En bref
- Lunar Outpost prépare un rover lunaire équipé d’une puce Nvidia pour tester l’IA et l’autonomie sur la Lune.
- La technologie Jetson devra résister aux radiations, aux températures extrêmes et au manque d’énergie.
- Ces missions doivent préparer le retour des humains sur la Lune, mais dépendent encore de la disponibilité des fusées.
La Lune va surtout servir de crash-test géant pour les robots. Et si tout se passe comme prévu, le prochain rover de Lunar Outpost pourrait embarquer un morceau de Nvidia pour gérer son LiDAR, avec à la clé un probable premier GPU posé sur le sol lunaire. Pas juste une anecdote geek.
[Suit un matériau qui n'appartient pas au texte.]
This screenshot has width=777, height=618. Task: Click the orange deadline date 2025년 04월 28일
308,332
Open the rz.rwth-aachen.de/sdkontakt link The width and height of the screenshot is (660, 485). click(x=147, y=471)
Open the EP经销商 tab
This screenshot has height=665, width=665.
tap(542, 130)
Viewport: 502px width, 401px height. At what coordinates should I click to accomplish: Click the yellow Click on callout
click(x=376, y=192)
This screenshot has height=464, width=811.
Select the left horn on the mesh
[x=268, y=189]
Des rovers plus malins avant même le retour des humains
Chez la NASA, l’idée est assez claire, payer des acteurs privés pour aller reconnaître le terrain avant un retour d’astronautes qui pourrait arriver dès 2028. Ces véhicules doivent transporter des instruments scientifiques, analyser la surface, fouiller des zones utiles et repérer des ressources comme l’eau, qui peut devenir essentielle sur place.
Dans ce cadre, des systèmes capables de comprendre leur environnement et de réagir vite changent pas mal de choses. Justin Cyrus, le patron de Lunar Outpost, explique d’ailleurs que son équipe compare la plateforme Jetson à son calculateur de vol plus traditionnel, avec davantage d’héritage spatial, pour mesurer les avantages et les limites de ces systèmes dopés au GPU dans des conditions extrêmes.
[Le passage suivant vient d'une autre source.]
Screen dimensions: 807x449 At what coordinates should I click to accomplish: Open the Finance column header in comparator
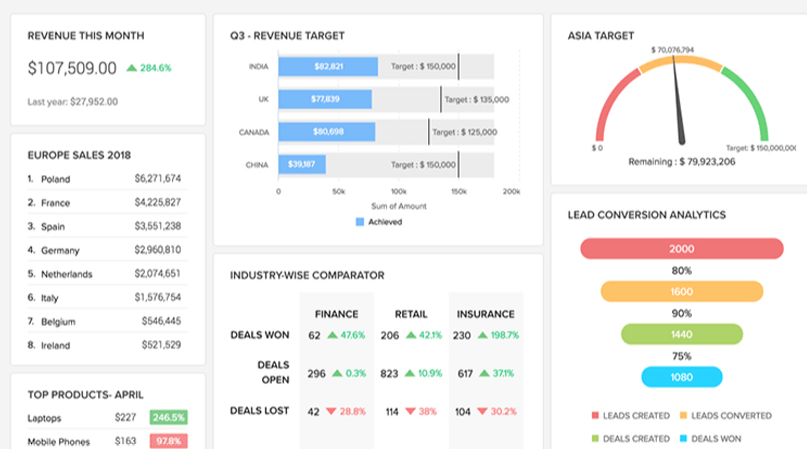point(335,313)
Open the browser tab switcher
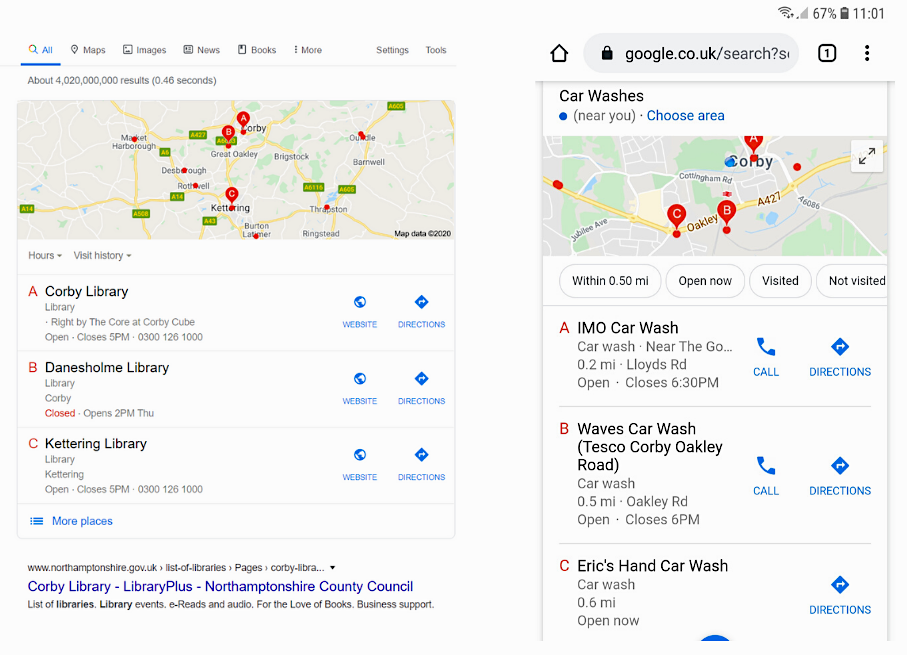 [827, 53]
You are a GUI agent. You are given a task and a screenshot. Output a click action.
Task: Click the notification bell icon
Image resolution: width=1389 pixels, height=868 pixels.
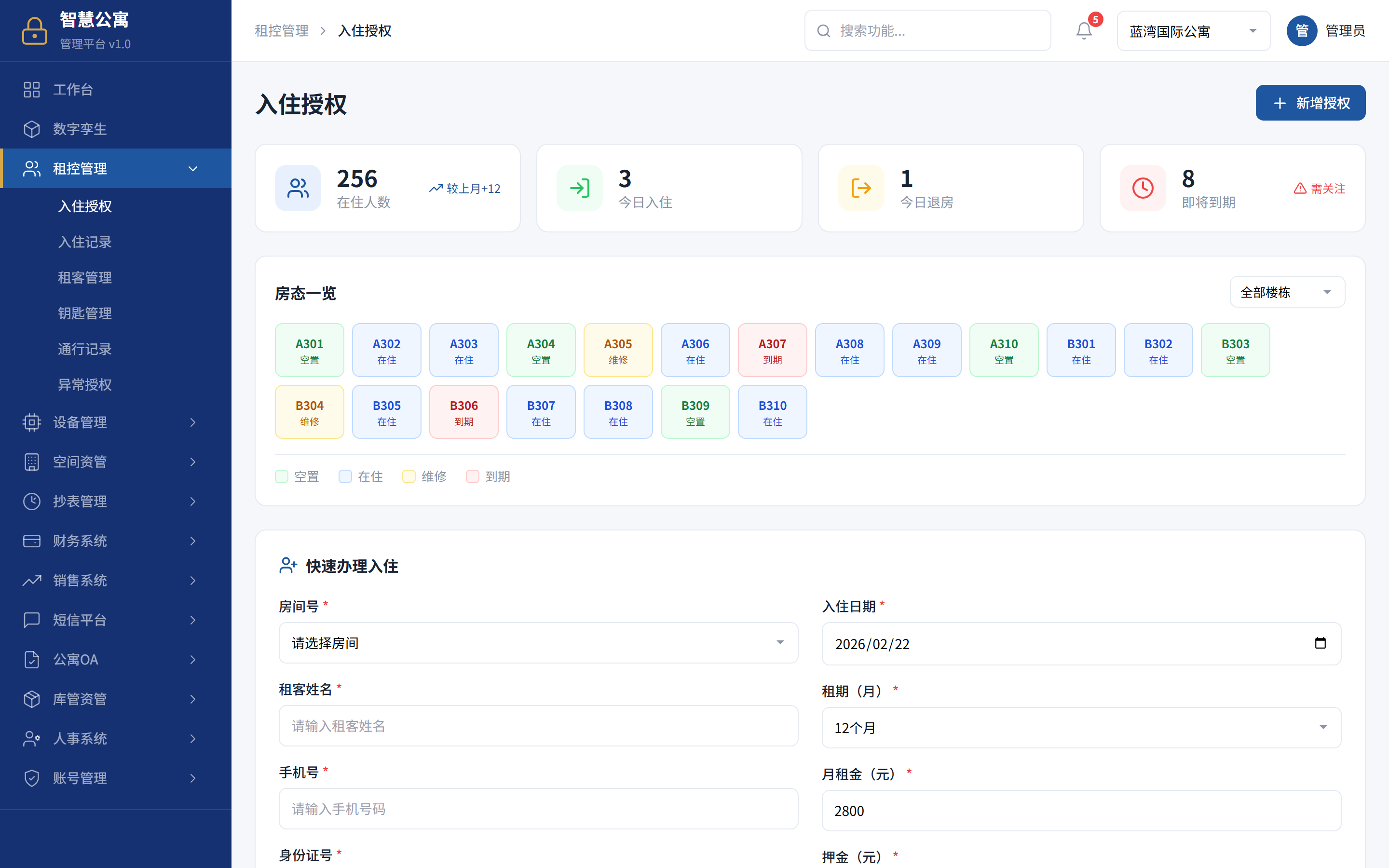point(1084,30)
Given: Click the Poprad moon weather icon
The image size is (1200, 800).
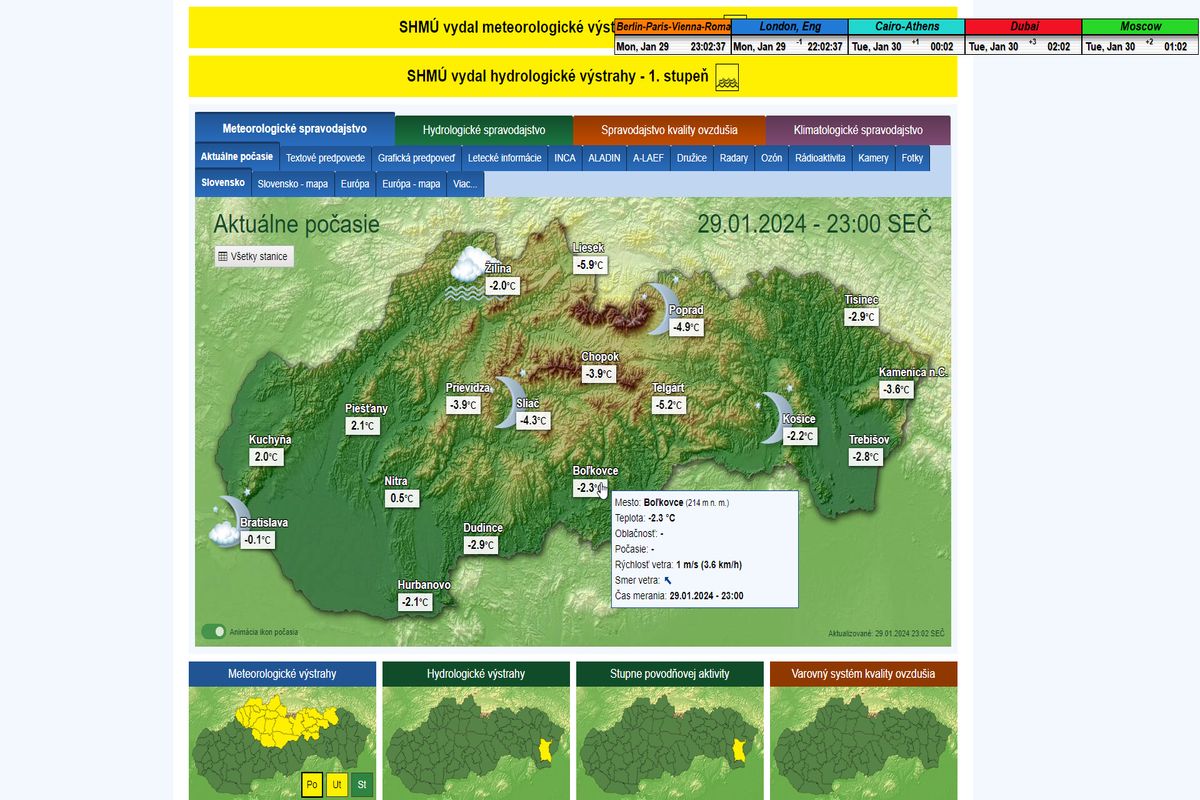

Jetson, la puce discrète qui veut survivre à l’enfer lunaire
On parle moins de Jetson que des gros noms comme Blackwell ou Vera Rubin, mais dans la robotique c’est une brique clé. Le principe, c’est du calcul local, compact et sobre en énergie, pour traiter les données des capteurs sur place au lieu d’attendre un aller-retour. Sur un rover, ce gain de réactivité vaut de l’or.
Mais la Lune, ce n’est pas l’orbite basse. Les GPU spatiaux travaillent souvent près de la Terre, avec une protection relative contre les radiations et les variations thermiques. Sur la surface lunaire, il faut encaisser les rayons cosmiques, les écarts de température et la nuit lunaire avec très peu d’énergie. Justin Cyrus résume ça cash, le système doit survivre à la nuit lunaire en consommant très peu. Résultat ? Le hardware va vraiment passer un examen final.
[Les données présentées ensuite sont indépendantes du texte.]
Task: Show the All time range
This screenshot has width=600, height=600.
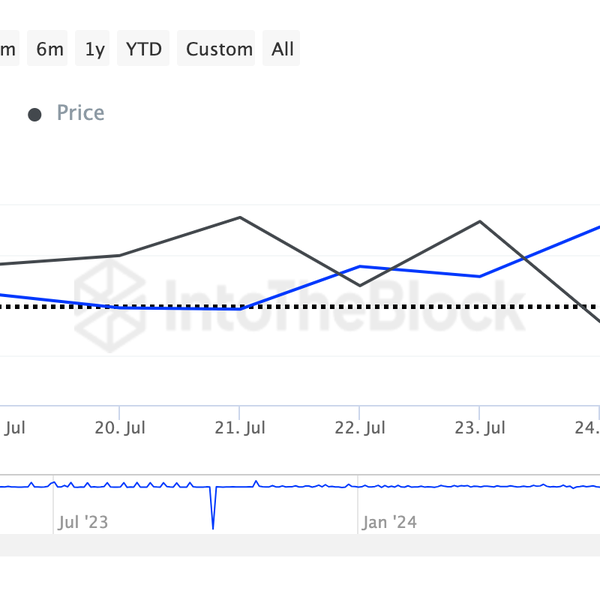Action: coord(283,48)
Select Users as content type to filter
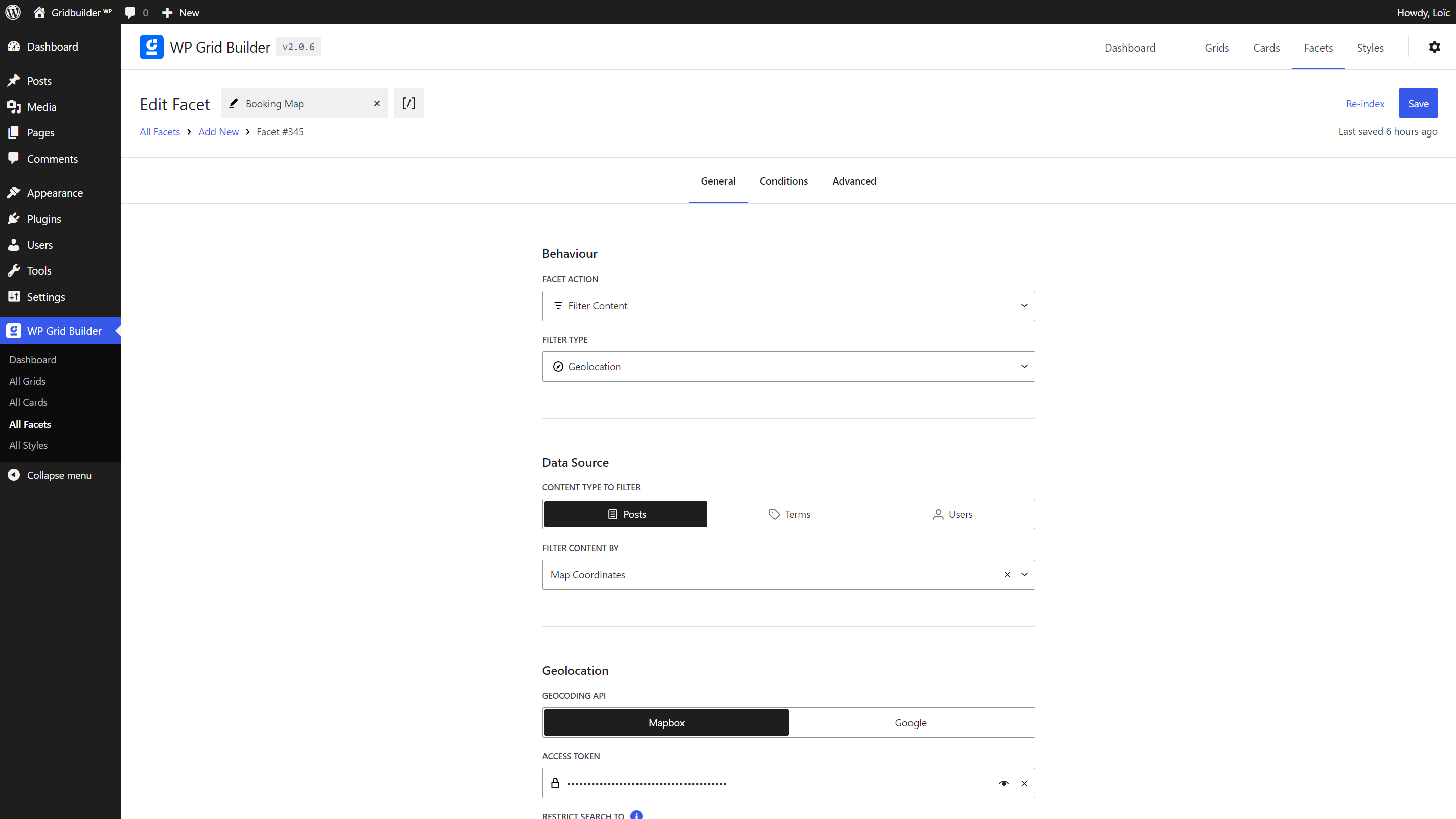 pos(952,514)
Deux missions cette année, puis Reiner Gamma dans le viseur
Le prochain rover de Lunar Outpost voyagera dans un atterrisseur d’Intuitive Machines. Sa mission, c’est d’emmener un lot de capteurs dans des cratères et d’autres zones compliquées à étudier depuis l’orbite.
La mission suivante ira du côté de Reiner Gamma, une anomalie magnétique qui intrigue encore les scientifiques. Et les deux vols doivent décoller avant la fin de l’année sur une Falcon 9 de SpaceX. Oui, le calendrier est serré.
Le vrai boss final, ce n’est pas la puce mais la fusée
En parallèle, Nvidia a aussi noué un partenariat avec Firefly Aerospace, première société privée à avoir posé un robot sur la Lune sans le casser, pour utiliser Jetson sur un satellite lunaire chargé de traiter des images, cartographier la Lune et suivre la multiplication des robots au sol.
Le but à long terme dépasse largement l’exploration. Lunar Outpost veut passer de la visite à la permanence, avec une couche d’IA physique ajoutée à ses modèles déterministes pour bâtir une vraie main-d’œuvre robotique. Plusieurs petits rovers autonomes sont déjà prévus, plus un gros modèle baptisé Pegasus, pensé pour transporter des astronautes. Sauf que lui attend toujours une fusée de Blue Origin, touchée par une anomalie cet été. Et là, clairement, tout le futur lunaire bute sur le même verrou, une plus grosse fusée.